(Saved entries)
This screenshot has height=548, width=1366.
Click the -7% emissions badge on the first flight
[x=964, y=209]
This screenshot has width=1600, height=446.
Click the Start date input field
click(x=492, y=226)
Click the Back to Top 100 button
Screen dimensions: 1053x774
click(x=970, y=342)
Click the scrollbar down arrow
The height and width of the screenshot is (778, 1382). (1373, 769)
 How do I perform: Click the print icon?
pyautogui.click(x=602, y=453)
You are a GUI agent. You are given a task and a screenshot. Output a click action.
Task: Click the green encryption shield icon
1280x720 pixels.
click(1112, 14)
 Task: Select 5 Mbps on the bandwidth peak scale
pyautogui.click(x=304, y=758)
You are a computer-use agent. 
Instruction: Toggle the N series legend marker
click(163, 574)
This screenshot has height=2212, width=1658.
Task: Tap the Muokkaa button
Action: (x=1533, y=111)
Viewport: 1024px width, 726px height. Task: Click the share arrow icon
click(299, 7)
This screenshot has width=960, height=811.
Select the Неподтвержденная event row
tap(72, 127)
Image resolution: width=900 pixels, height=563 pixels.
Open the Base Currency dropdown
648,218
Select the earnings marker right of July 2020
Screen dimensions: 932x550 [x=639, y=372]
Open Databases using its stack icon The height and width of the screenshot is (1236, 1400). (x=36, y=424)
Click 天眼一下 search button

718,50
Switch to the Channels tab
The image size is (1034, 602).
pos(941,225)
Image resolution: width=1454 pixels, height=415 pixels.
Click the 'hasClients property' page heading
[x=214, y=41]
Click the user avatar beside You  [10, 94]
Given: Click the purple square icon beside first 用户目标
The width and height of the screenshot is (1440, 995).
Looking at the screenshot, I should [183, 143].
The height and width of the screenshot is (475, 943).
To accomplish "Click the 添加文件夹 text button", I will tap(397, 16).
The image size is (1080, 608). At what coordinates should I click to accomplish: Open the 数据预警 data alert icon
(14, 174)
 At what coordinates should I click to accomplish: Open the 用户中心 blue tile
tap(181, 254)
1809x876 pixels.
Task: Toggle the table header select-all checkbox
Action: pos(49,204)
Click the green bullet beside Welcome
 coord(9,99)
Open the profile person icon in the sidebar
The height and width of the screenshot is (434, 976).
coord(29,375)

= WORK INSTRUCTION =
If a line in the data holds the word "agent", count it, then state the total alone.

= YOUR RESPONSE =
2